Crime by area and by street, traffic movements, housing density, house types, house building, road building, industrial development, industrial decline, employment, unemployment, income, welfare, spending patterns, car ownership, population density, drug use, dereliction, gentrification, ethnic mixes, religious adherence, schooling, health services, dentistry, mental welfare, alcohol consumption, tobacco consumption, calorie consumption, animal fat consumption, electricity usage, gas usage, recycling patterns and so on and so on.

It would not be an economic model but more like a gigantic and vastly complex chess computer. In other words it may eventually be possible for governments to play the political game by owning machines which know in enormous detail what is going on. 

Rather like chess computers they would evaluate billions of possible scenarios in order to come up with a favourable move. Favourable to whom? Favourable to the machine owners of course. A policy tweak, a modified regulation, a funding shift, a tax change, a press release, a conference or merely a working lunch to discuss a new policy initiative. A policy initiative suggested by the machine of course.

This would be a form of indirect control rather than the draconian social credit system China seems to be introducing. Because it is indirect it would not be easy to criticise because we all want things to work as well as they can don’t we?


Michael said...

Great post, Mr H!

It's all to be blamed on Excel, which is why, when you go to the docs, they tell you that you have tennis elbow because you did all those things on the school holidays in 1964, and tried to inhale a Capstan Full Strength in front of your mates!

(They weren't all that strong, those Capstan, but I was told that the tar was enough to coat three miles of the M4).

Sam Vega said...

They are certainly up to something, but it's difficult to see any gains for anyone yet.
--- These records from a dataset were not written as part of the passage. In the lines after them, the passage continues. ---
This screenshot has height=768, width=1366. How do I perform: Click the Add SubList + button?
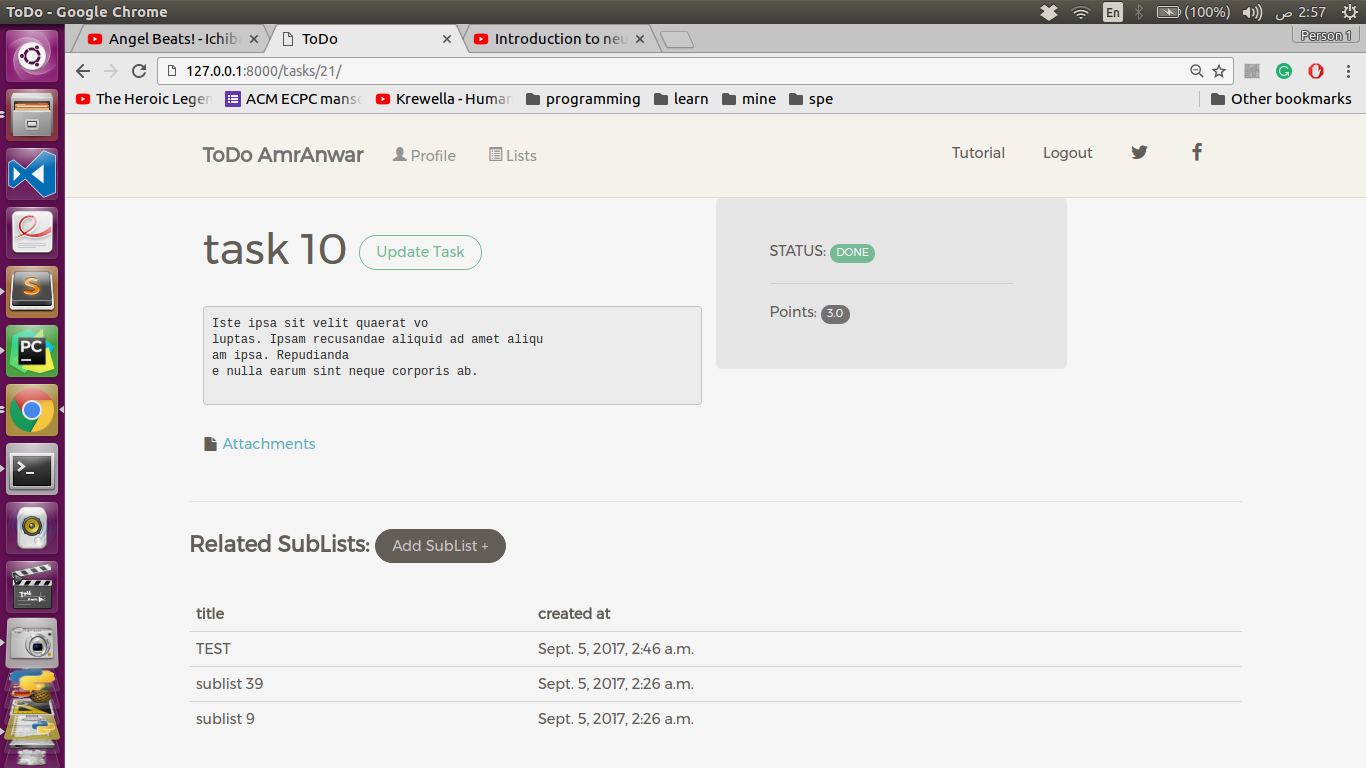coord(440,546)
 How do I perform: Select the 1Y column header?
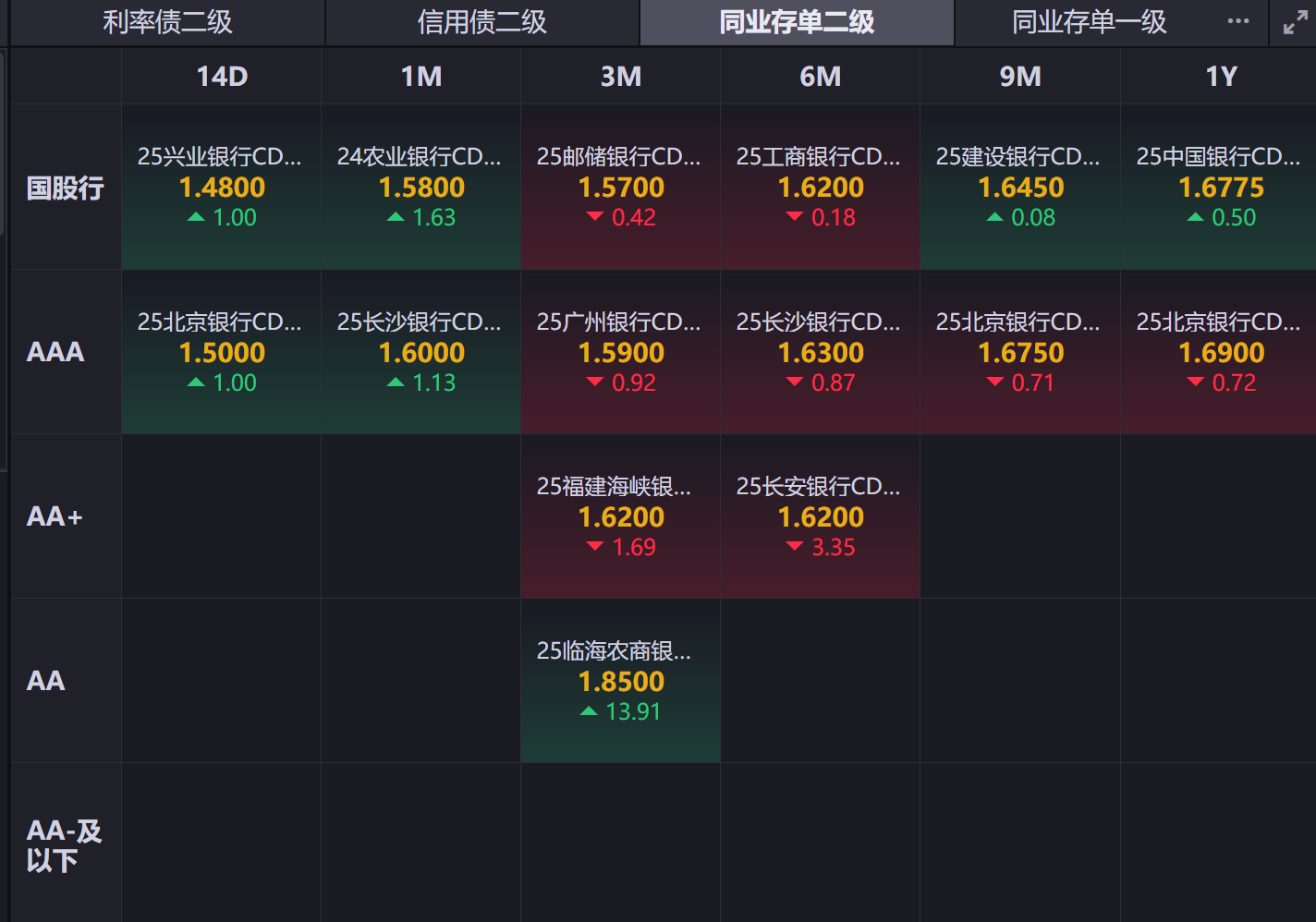pos(1220,77)
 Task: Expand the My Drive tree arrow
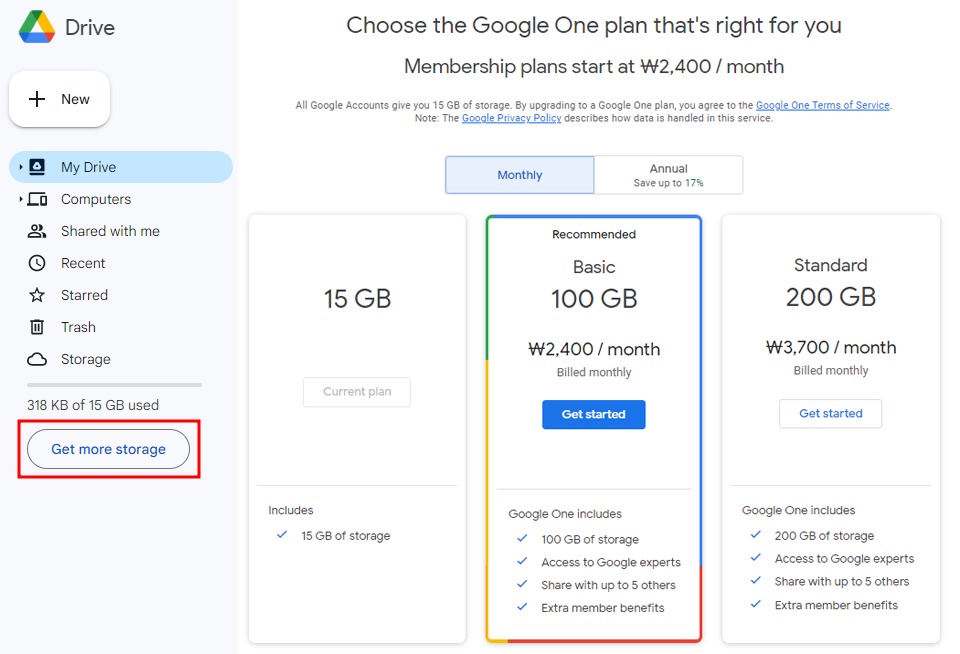coord(20,167)
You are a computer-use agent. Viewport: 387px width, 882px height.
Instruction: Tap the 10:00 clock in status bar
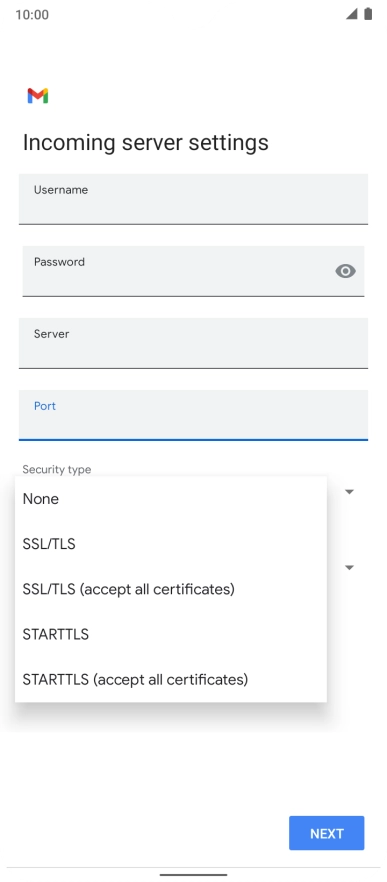point(32,15)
Either we are going to a socialist paradise via a very long process of social disintegration and mass movement of people; or our masters are still clueless despite all that computing power.

A K Haart said...

Scrobs - maybe that why the roads have to be resurfaced so often - not enough motorist smokers giving off lots of fresh new tar.

Sam - yes and they almost seem too clueless to be real. Maybe this is the hint that they are not our masters at all. A common enough thought but impossible to tackle politically. As if living our lives and posting our views on the internet are all we really can do and voting is virtually pointless.